● **What is asked**:
Render every line of the items below as a numbered list, skipping blank lines and leaving the pictures out.

(Dataset entries)
┄┄┄┄┄┄┄┄┄┄┄┄┄┄┄┄┄┄┄┄

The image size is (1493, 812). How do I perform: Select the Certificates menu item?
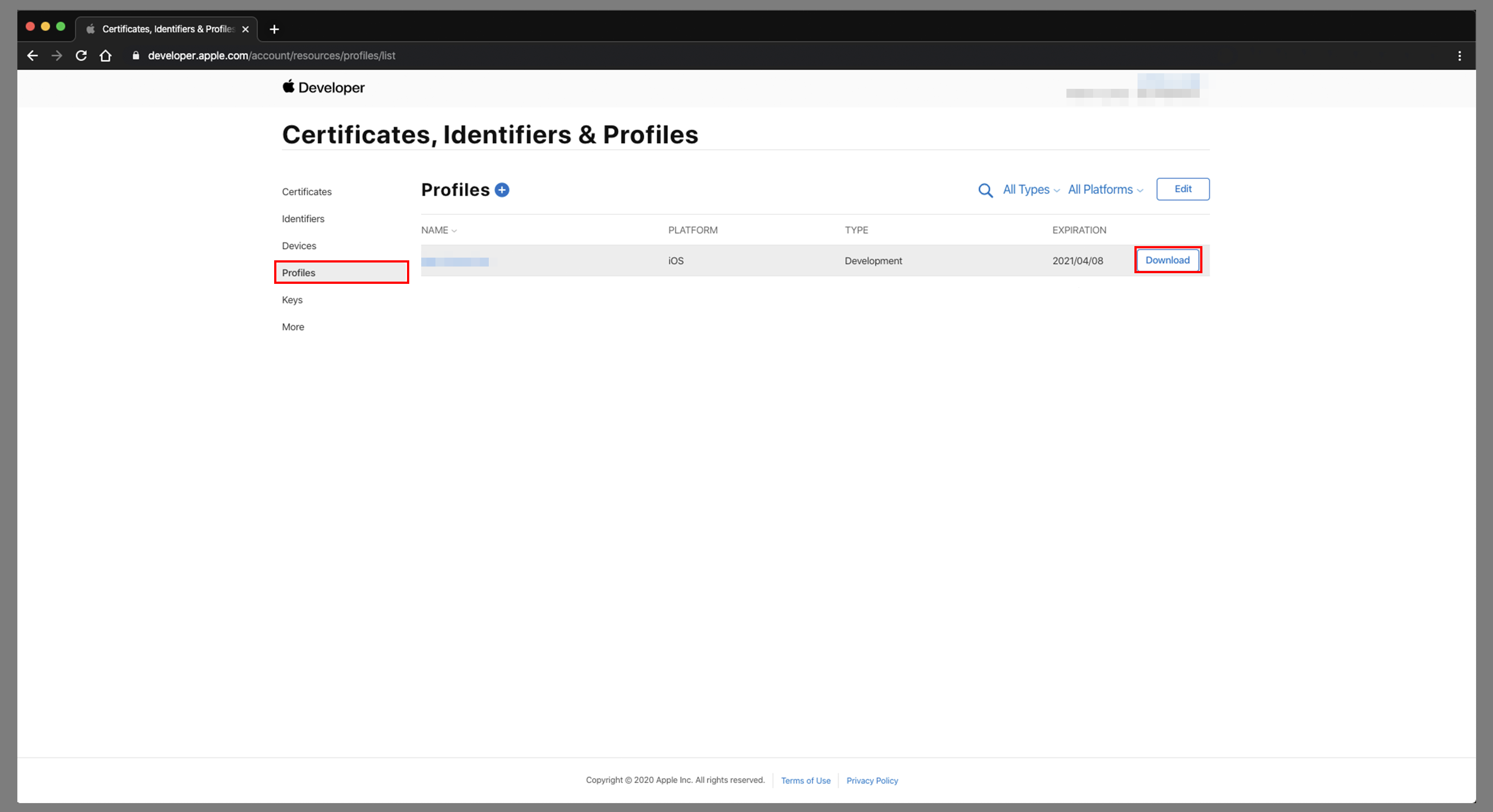point(307,191)
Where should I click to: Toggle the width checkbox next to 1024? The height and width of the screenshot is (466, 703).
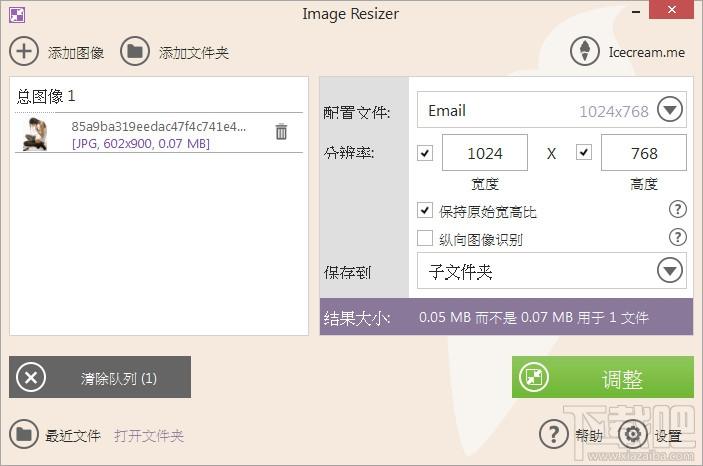click(x=425, y=153)
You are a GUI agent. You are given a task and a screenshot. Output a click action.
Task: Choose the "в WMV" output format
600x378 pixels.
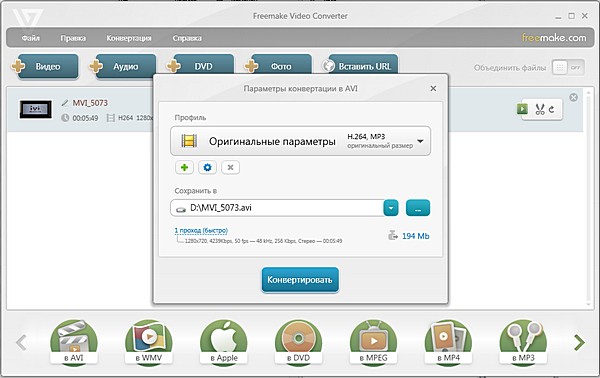tap(149, 342)
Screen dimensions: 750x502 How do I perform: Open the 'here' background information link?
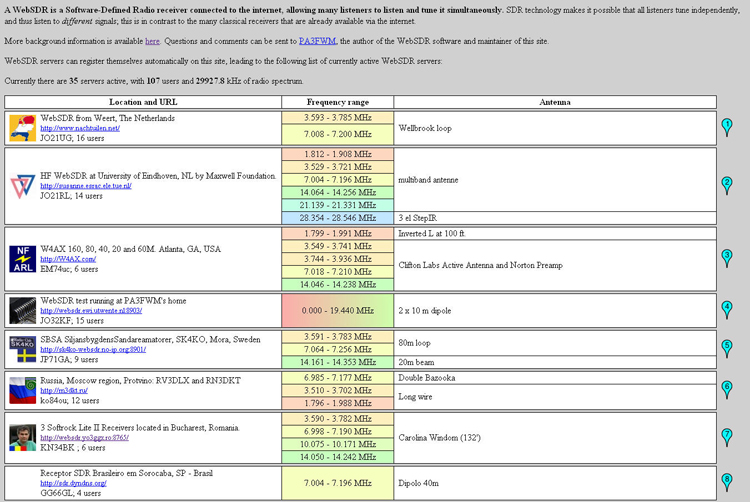click(x=152, y=41)
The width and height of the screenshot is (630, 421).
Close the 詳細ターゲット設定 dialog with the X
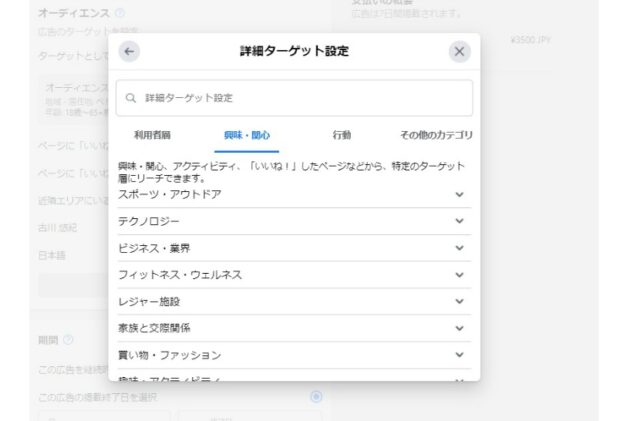pyautogui.click(x=459, y=52)
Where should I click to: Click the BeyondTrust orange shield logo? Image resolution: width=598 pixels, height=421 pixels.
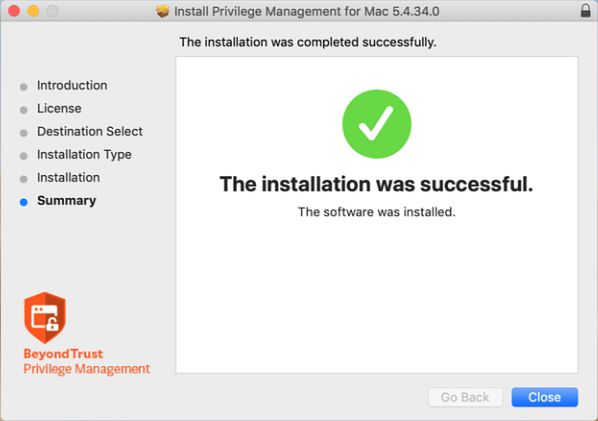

┄┄┄┄┄┄┄┄┄┄┄┄┄┄┄┄┄┄┄┄

● **Response**:
1. The image size is (1493, 812). How do I perform: Select the Certificates menu item?
2. point(307,191)
3. Where should I click to: Toggle the width checkbox next to 1024? The height and width of the screenshot is (466, 703).
4. click(x=425, y=153)
5. You are a GUI agent. You are given a task and a screenshot. Output a click action.
6. Task: Choose the "в WMV" output format
7. 600x378 pixels.
8. tap(149, 342)
9. Screen dimensions: 750x502 How do I perform: Open the 'here' background information link?
10. click(x=152, y=41)
11. The width and height of the screenshot is (630, 421).
12. Close the 詳細ターゲット設定 dialog with the X
13. pyautogui.click(x=459, y=52)
14. Where should I click to: Click the BeyondTrust orange shield logo? Image resolution: width=598 pixels, height=421 pixels.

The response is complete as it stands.